A 3/1 ARM, or adjustable-rate mortgage, is a 30-year, fully-amortizing mortgage with a low, fixed introductory rate for the first three years. After this fixed period, the rate becomes variable, changing once per year. The variable rate is tied to a benchmark, typically the Secured Overnight Financing Rate (SOFR).

What makes a mortgage AAA? ›

The S&P and Fitch AAA ratings are the highest assigned to any debt issuer. An AAA rating is the equivalent of the Aaa rating issued by Moody's. AAA ratings are issued to investment-grade debt that has a high level of creditworthiness with the strongest capacity to repay investors.

What is the most common type of mortgage? ›

Conventional mortgages are the most common type of mortgage.
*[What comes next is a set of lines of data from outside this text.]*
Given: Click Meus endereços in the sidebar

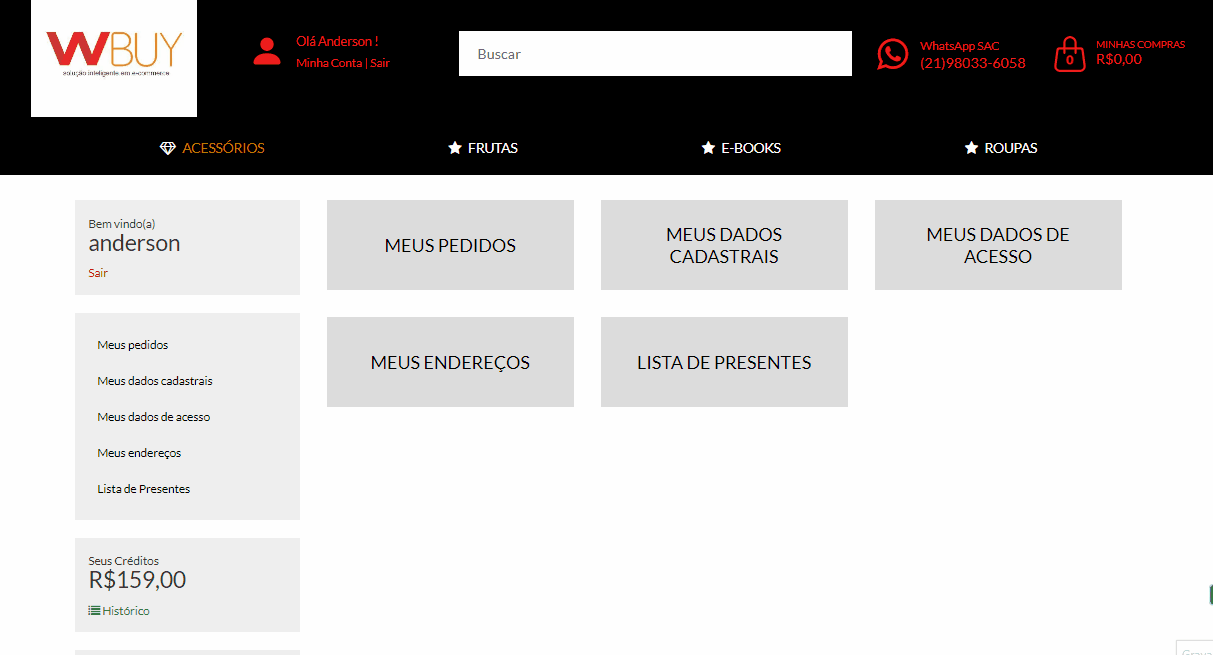Looking at the screenshot, I should (139, 453).
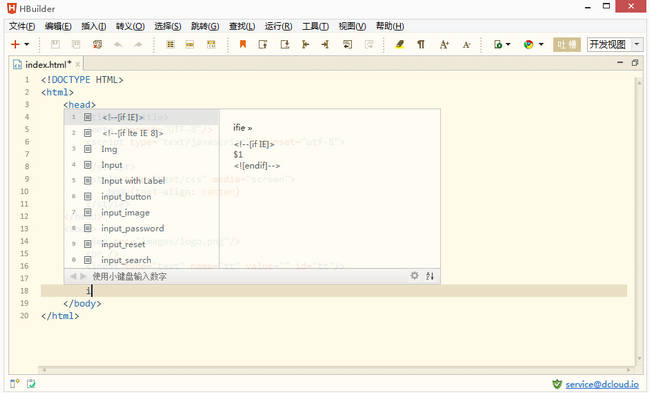
Task: Toggle show whitespace paragraph mark icon
Action: tap(421, 44)
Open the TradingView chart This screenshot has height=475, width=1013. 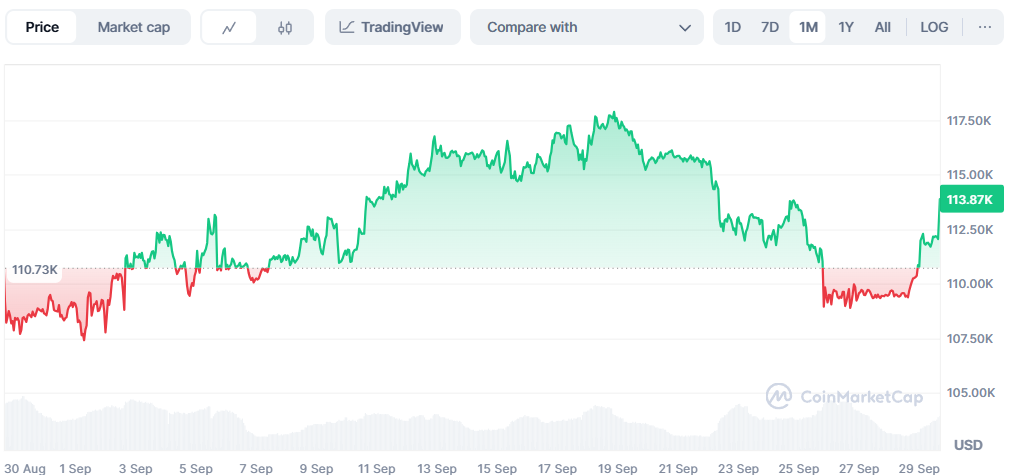(x=392, y=28)
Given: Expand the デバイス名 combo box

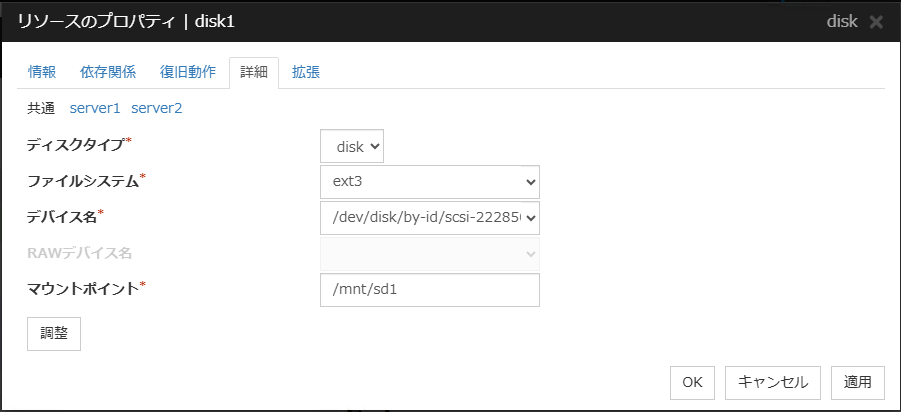Looking at the screenshot, I should pyautogui.click(x=430, y=217).
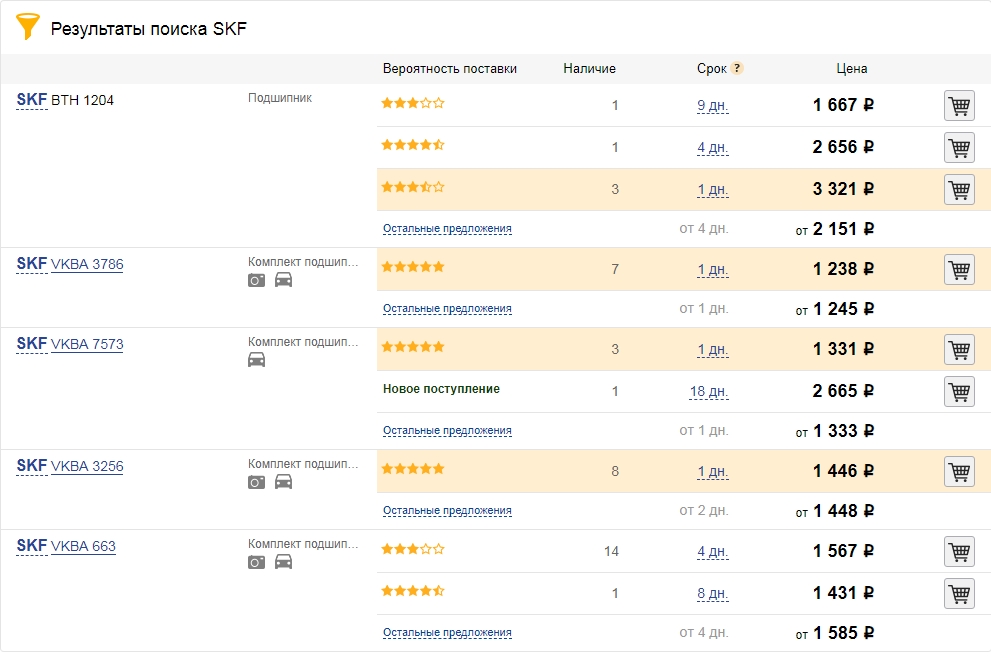
Task: Open the 9 дн. delivery term details
Action: [x=712, y=106]
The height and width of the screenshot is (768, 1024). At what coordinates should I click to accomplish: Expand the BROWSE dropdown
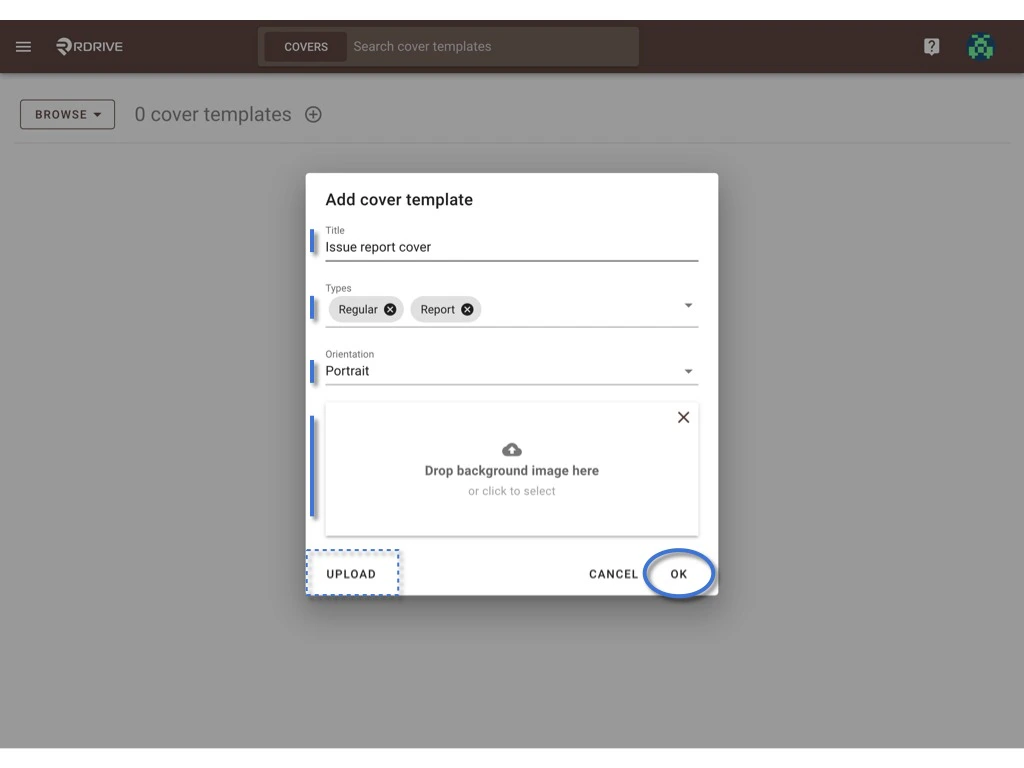pyautogui.click(x=67, y=114)
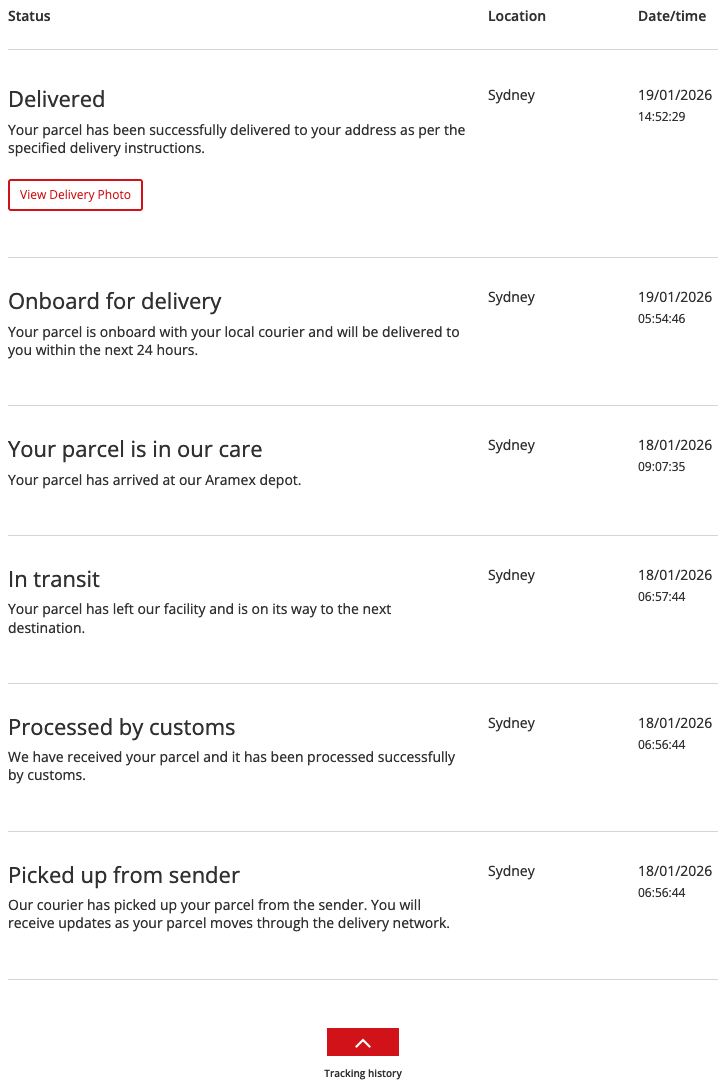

That said, conventional loans may have different requirements for a borrower's minimum credit score and debt-to-income ratio (DTI) than other loan options.

What is the common type of mortgage? ›

The most common types are 30-year and 15-year fixed-rate mortgages. Some mortgage terms are as short as five years, while others can run 40 years or longer.

What is the most commonly used mortgage? ›

Below we go into detail about the most common types of mortgage.
  • Fixed rate mortgages. With a fixed rate mortgage, you will pay a set rate of interest for a certain number of years. ...
  • Tracker mortgages. ...
  • Standard variable rate. ...
  • Discounted mortgages. ...
  • Interest-only mortgages.

What are 5 mortgages? ›

The 5/1 Mortgage Origination Program (5/1 MOP) is an alternative product to the Standard MOP. 5/1 MOP is a fully-amortizing first deed of trust loan that offers an initial fixed interest rate and payment for the first 5 years of the loan, after which the loan converts to a Standard MOP for the remaining loan term.